(Supplied data)
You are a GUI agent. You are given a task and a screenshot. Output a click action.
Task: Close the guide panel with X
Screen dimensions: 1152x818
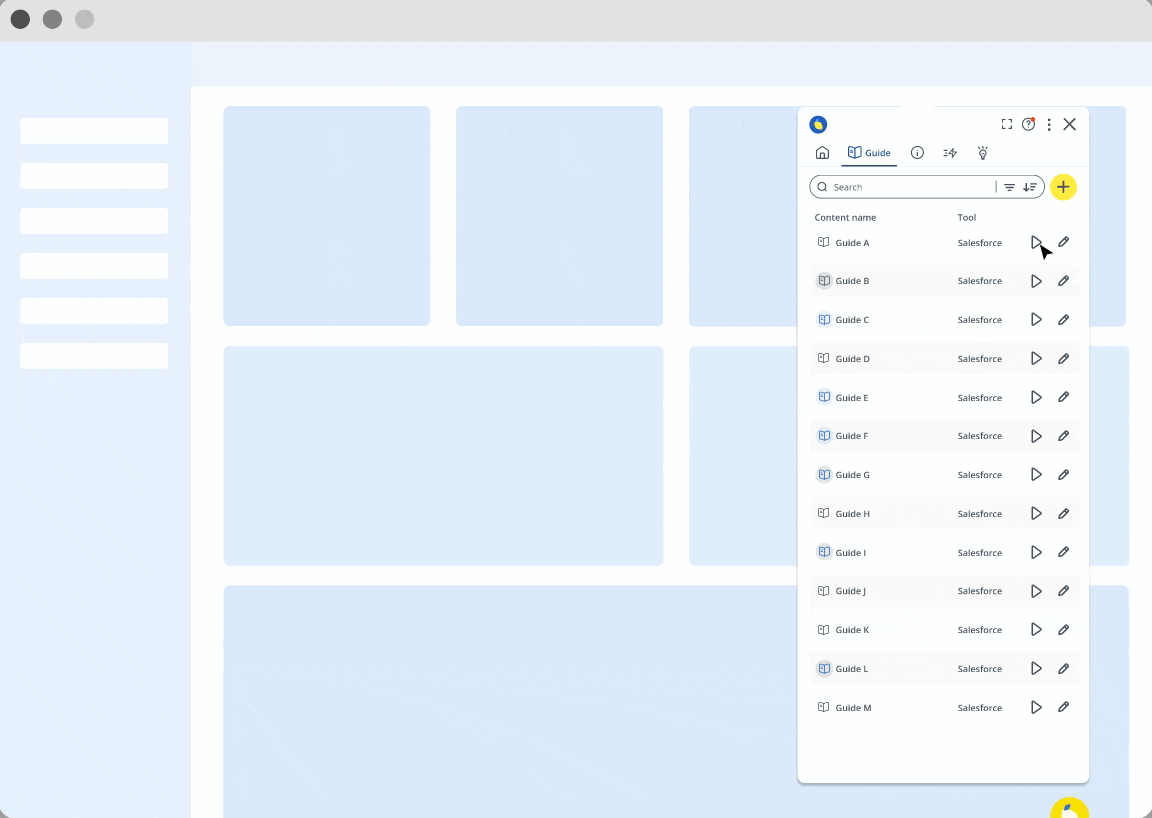coord(1070,124)
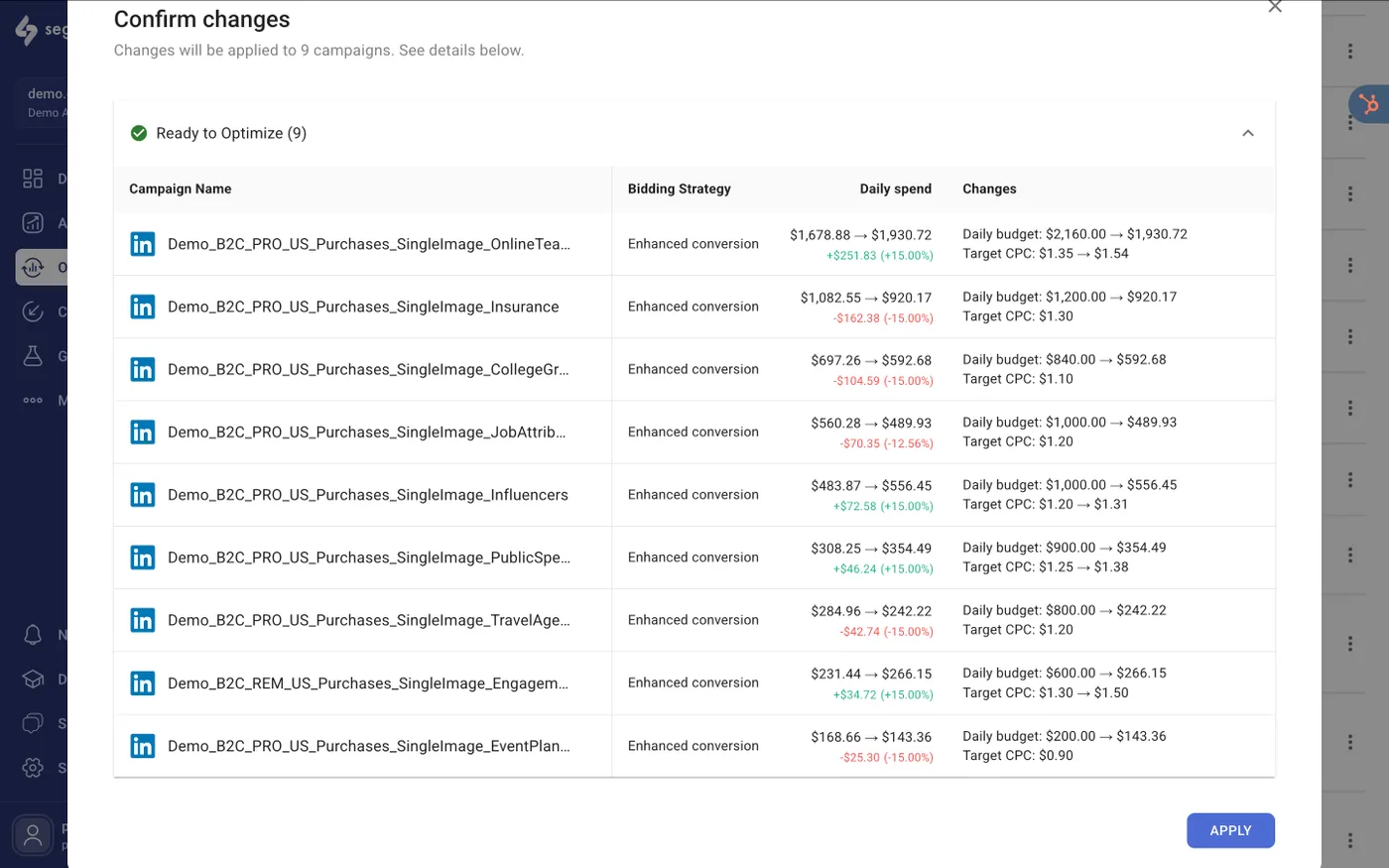Image resolution: width=1389 pixels, height=868 pixels.
Task: Click the three-dots More item in sidebar
Action: (x=33, y=400)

(Exercise instructions)
Beginning with the line that has "Task: Close the guide panel with X", repeat each remaining line of the data above word for word, keeping pictures out.

(Solved problem)
Task: Close the guide panel with X
Screen dimensions: 1152x818
coord(1070,124)
Image resolution: width=1389 pixels, height=868 pixels.
Task: Click the three-dots More item in sidebar
Action: (x=33, y=400)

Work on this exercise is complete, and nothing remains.